DESCRIPTION (provided by applicant): It has been shown that hypoxia could be detrimental for skeletal muscle mitochondria function. For instance, high altitude mountaineers present a reduction in subsarcolemmal rnitochondrial content; however, the exact mechanism that underlies this phenomenon has not been described. The same pattern of nitochondrial reduction has also been in muscle biopsies of patients with diabetes mellitus type 2 and a recent gene expression study in diabetic patients concluded that hypoxia may be a possible trigger for the development of metabolic syndrome. Mitochondrial abnormalities are also observed in patients with chronic obstructive pulmonary disease (COPD), a condition where hypoxia is prominent feature. Thus, the study of mitochondria! changes under hypoxic conditions is not only relevant to high altitude adaptation but to diseases states where hypoxia may play a pathogenic role. The overall objective of the study is to define the mechanisms that underlie the reduction of mitochondria) oxidative capacity in skeletal muscles under hypoxic conditions. We will use sedentary mice exposed to steady level of normobaric hypoxia to avoid confounding factors such as the hypoxia level and the physical activity. We will test the hypothesis that hypoxia will reduce the expression and protein levels of mitochondrial biogenic factors, particularly PGC-1a. In specific aim 1 we will evaluate the gene expression and protein level of the mitochondria! biogenic factor under hypoxic conditions, using the standard molecular biology techniques. Specific Aim 2 will evaluate the changes of mitochondrial oxidative capacity under hypoxic conditions. Mitochondrial respiration and enzymes activities will be measured for this purpose. In Specific Aim 3 we will test that the pharmacological activation of PGC-1a with resveratrol will reverse the hypoxic-induced mitochondrial changes in skeletal muscle.

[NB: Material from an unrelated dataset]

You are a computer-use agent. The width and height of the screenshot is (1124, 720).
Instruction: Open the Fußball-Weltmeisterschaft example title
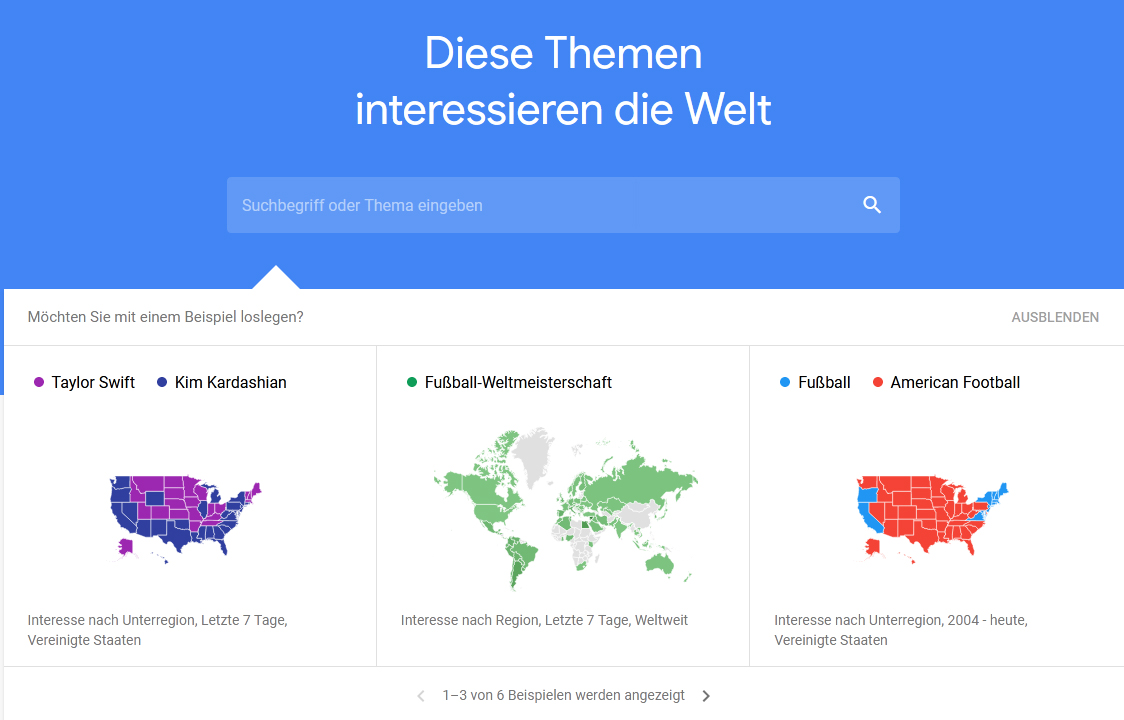pyautogui.click(x=518, y=382)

The comprehension of the mitochondria) changes that occur during hypoxia will help us to elucidate its potential role on the pathogenesis of diseases, such as diabetes mellitus type 2 and COPD, in order to develop new therapeutic strategies.

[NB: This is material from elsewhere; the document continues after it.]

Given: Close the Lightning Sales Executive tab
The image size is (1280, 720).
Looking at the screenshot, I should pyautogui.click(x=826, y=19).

描述（由申请人提供）：已表明缺氧可能对骨骼肌线粒体功能有害。例如，高海拔登山者的肌膜下线粒体含量减少；然而，这种现象背后的确切机制尚未被描述。 2 型糖尿病患者的肌肉活检也出现了同样的线粒体减少模式，最近一项针对糖尿病患者的基因表达研究得出结论，缺氧可能是代谢综合征发生的可能触发因素。在慢性阻塞性肺疾病（COPD）患者中也观察到线粒体异常，这是一种以缺氧为显着特征的疾病。因此，线粒体的研究！缺氧条件下的变化不仅与高海拔适应有关，而且与缺氧可能发挥致病作用的疾病状态有关。该研究的总体目标是确定缺氧条件下骨骼肌线粒体氧化能力降低的机制。我们将使用暴露于稳定水平的常压缺氧的久坐小鼠，以避免缺氧水平和体力活动等混杂因素。我们将检验缺氧会降低线粒体生物因子（尤其是 PGC-1a）的表达和蛋白质水平的假设。在具体目标 1 中，我们将评估线粒体的基因表达和蛋白质水平！使用标准分子生物学技术，在低氧条件下研究生物因素。具体目标2将评估缺氧条件下线粒体氧化能力的变化。为此目的将测量线粒体呼吸和酶活性。在具体目标 3 中，我们将测试白藜芦醇对 PGC-1a 的药理学激活是否会逆转骨骼肌中缺氧诱导的线粒体变化。了解缺氧期间发生的线粒体变化将有助于我们阐明其在 2 型糖尿病和慢性阻塞性肺病等疾病发病机制中的潜在作用，从而开发新的治疗策略。